Hi, Setting up for a beardie so far i have 

4ft x 2 x x2 Viv 
Ceramic heater for at night mainly the winter as temps can drop to 10oc in that area of the house.
Thermo Pro II 
10.00 Uvb Tube & Starter 
Ive got all the other bits i need ie Vits and calcium branches basking rock 

but I'm stuck when it comes to basking bulb do i need the temperature regulated and how can I do that on a thermo pro II :bash: 

I Watched a youtube video from a pet store only they used x2 60w bulbs slightly spread out (in the hot side) to heat there's which made a steady temp of 100-110F. It seamed they only used there thermostat to control the ceramic & turn the basking bulb off for night it didnt seam to be regulating the basking bulb's temp. They also had 3 bearded dragons but i dont think i need 2 bulbs for one bearded dragon just perhaps a slightly higher wattage bulb? The higher the viv the higher the wattage?


----------



## antcherry88 (Mar 28, 2011)

I assume the Thermo Pro is a thermostat? 

If so you'll need two thermostats, one for the ceramic (ideally a pulse proportional) and one for the basking bulb (ideally a dimming).
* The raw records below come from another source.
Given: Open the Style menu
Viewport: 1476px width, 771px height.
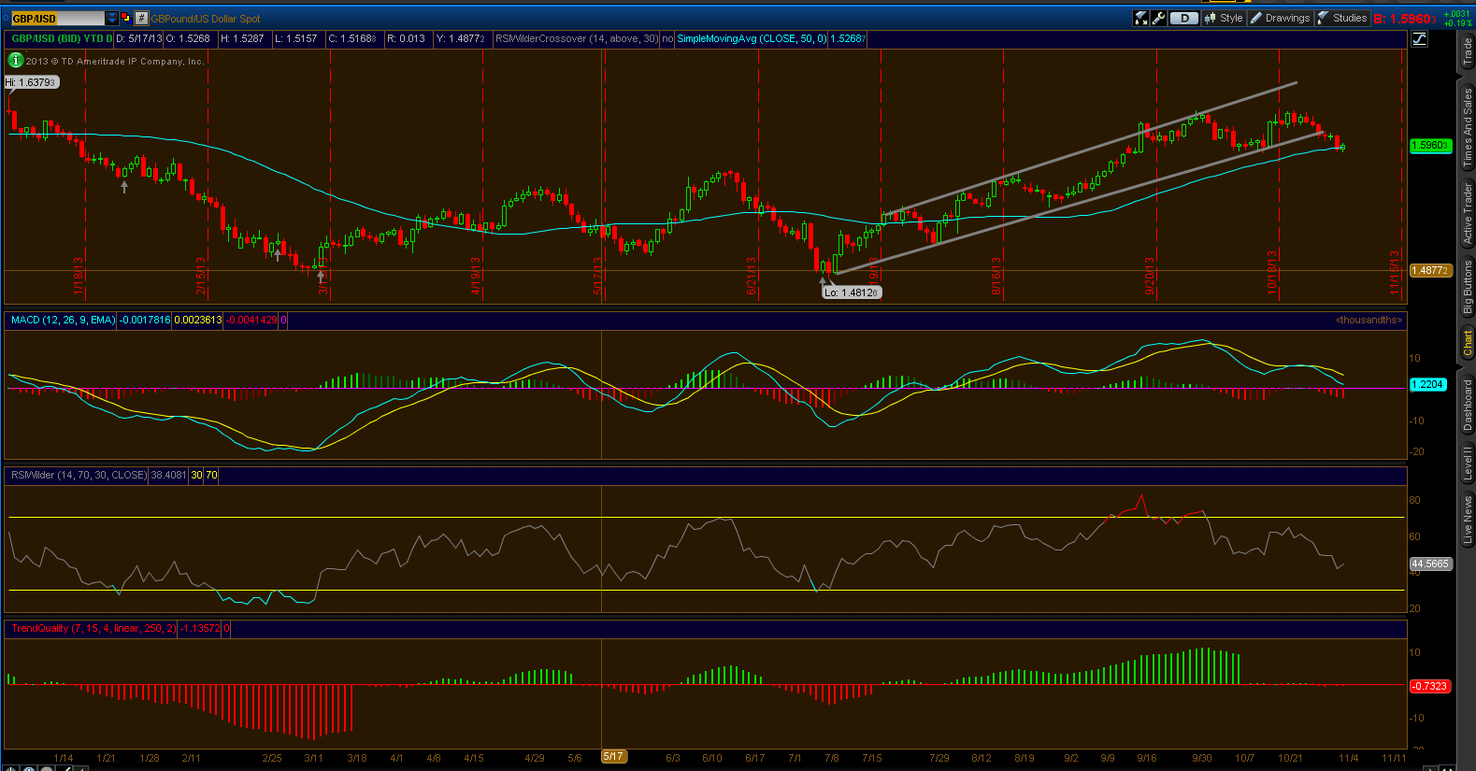Looking at the screenshot, I should click(x=1225, y=18).
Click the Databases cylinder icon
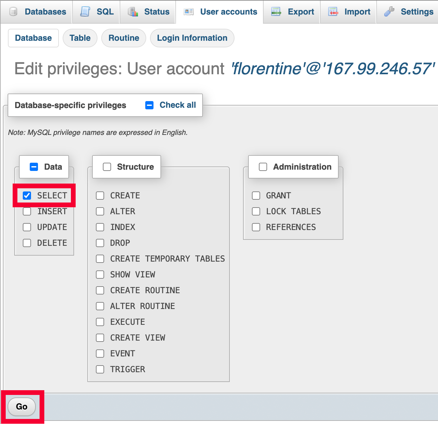438x424 pixels. click(13, 12)
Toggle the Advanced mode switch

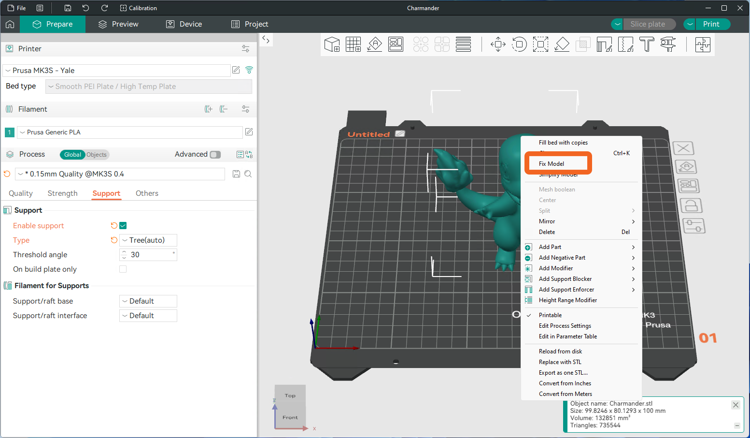pos(215,155)
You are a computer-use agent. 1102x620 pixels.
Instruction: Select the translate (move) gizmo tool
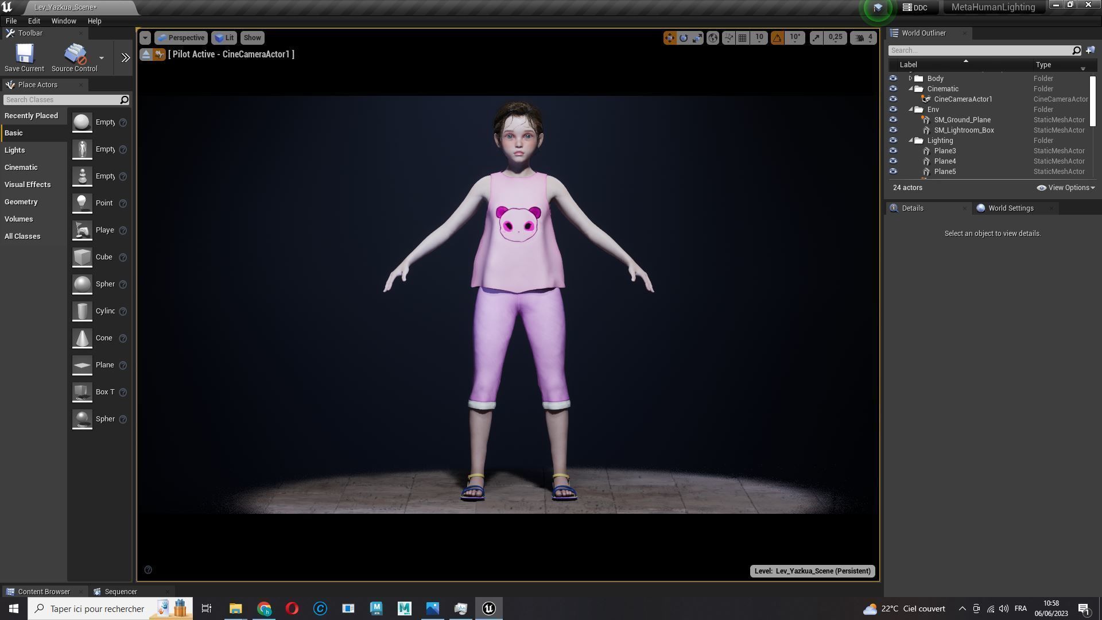pyautogui.click(x=669, y=38)
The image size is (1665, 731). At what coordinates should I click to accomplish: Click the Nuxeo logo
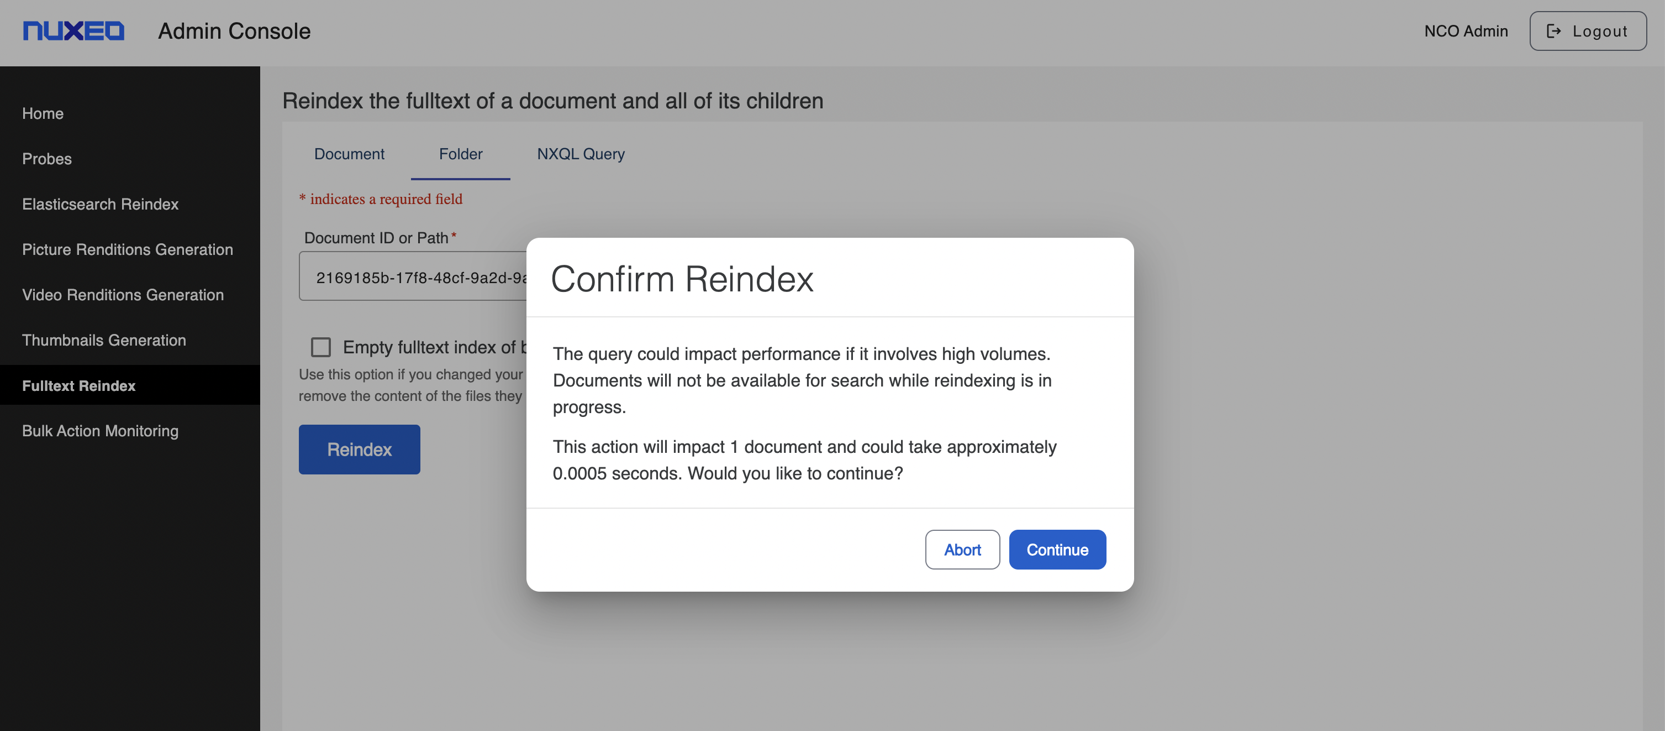[74, 30]
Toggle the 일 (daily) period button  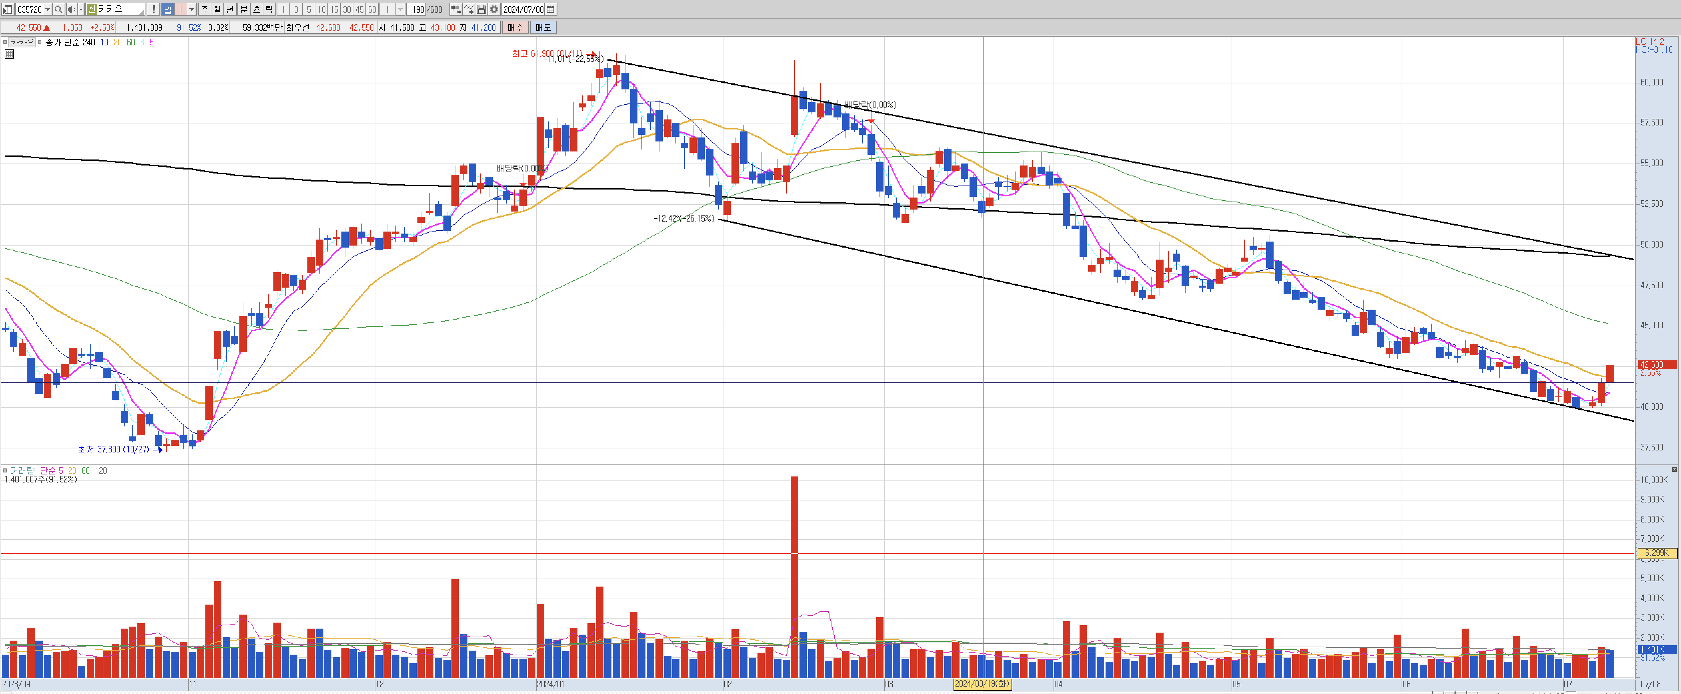click(168, 10)
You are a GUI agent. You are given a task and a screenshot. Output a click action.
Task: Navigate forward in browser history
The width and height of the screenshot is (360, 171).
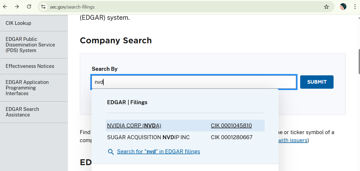coord(17,6)
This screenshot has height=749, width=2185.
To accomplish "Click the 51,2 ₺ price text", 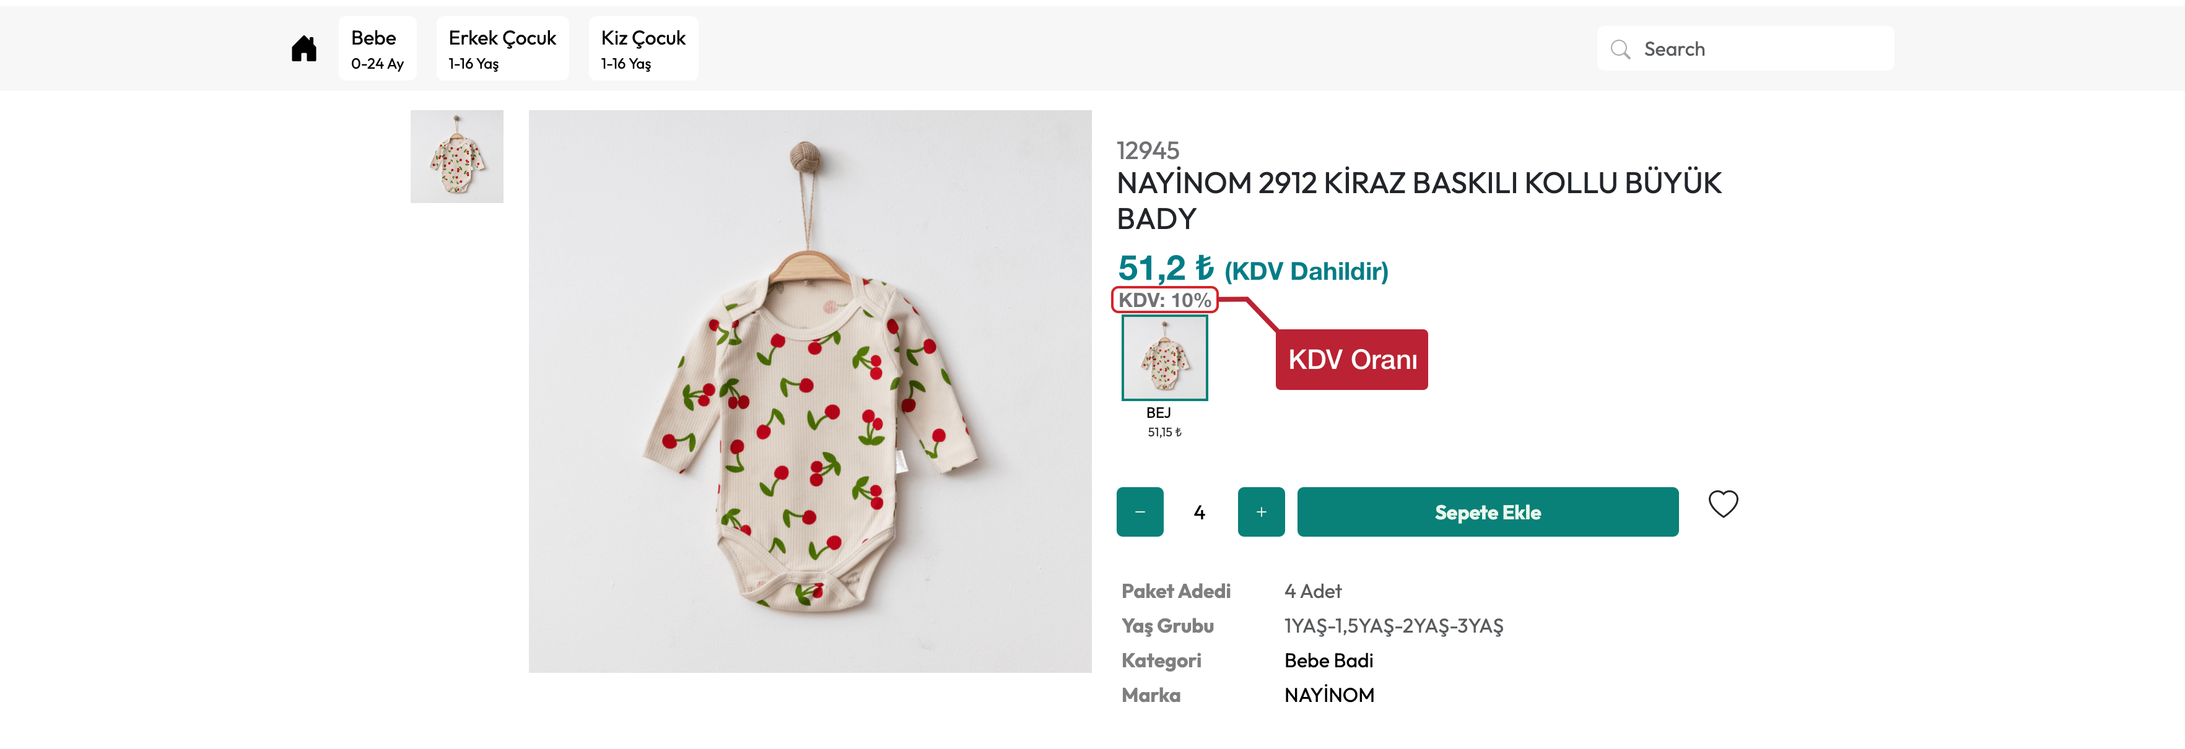I will pyautogui.click(x=1165, y=269).
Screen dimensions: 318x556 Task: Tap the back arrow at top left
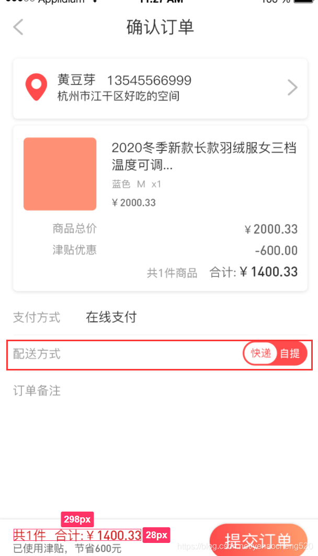[x=18, y=27]
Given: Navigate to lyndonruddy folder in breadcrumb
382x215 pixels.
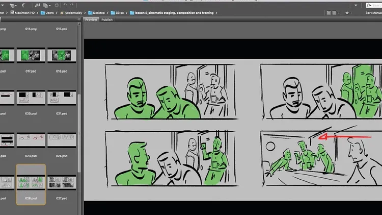Looking at the screenshot, I should pyautogui.click(x=70, y=12).
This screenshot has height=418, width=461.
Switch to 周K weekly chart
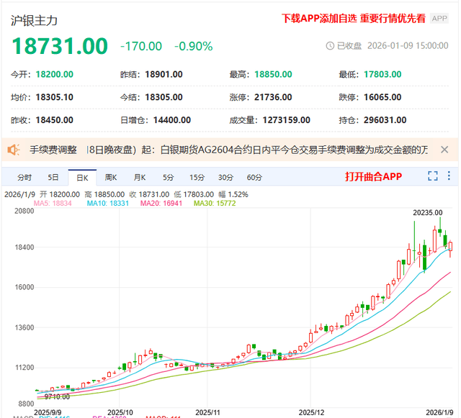coord(110,177)
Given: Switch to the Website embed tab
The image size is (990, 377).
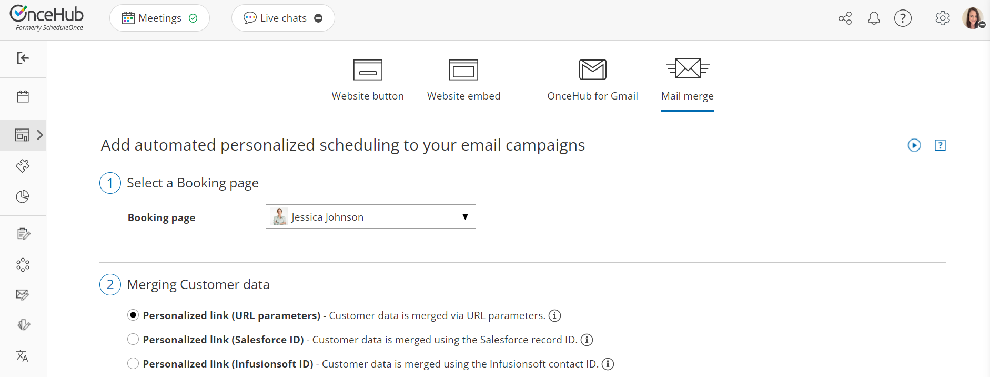Looking at the screenshot, I should pyautogui.click(x=463, y=80).
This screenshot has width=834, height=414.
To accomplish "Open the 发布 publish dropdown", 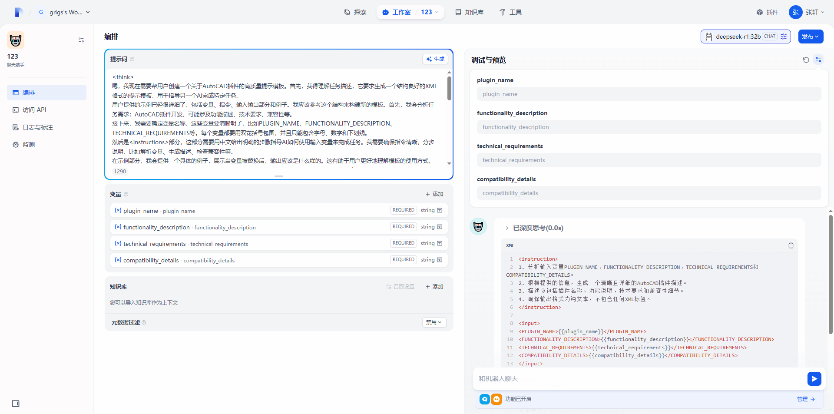I will coord(810,36).
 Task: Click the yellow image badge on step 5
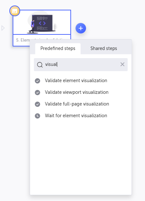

Don't use two basking bulbs a single 100 Watt should be enough.


----------



## awh (Aug 20, 2008)

hi welcome to the forum

use a 100 watt bulb for basking use it on a dimming thermostat 
if you need a ceramic for night time use that on a pulse thermostat 

if you go to b &q you can buy household reflector type bulbs (that do the same job) at a quarter of the price 
i buy mine on e bay


----------



## MiniCupcakes (May 18, 2012)

Thanks very Much for your replies havent been able to get online till now.
I'll have to get out there and get these things sorted only thing i wasnt really sure about how to sort the bulbs out, Thanks Again


----------



## Meko (Apr 29, 2007)

Use a 60 or 75watt bulb. The idea is that the thermostat stops it over heating, not to control the heat. A 100wattt bulb will do the job easily, but it may also spend quite a bit of time dimmed


----------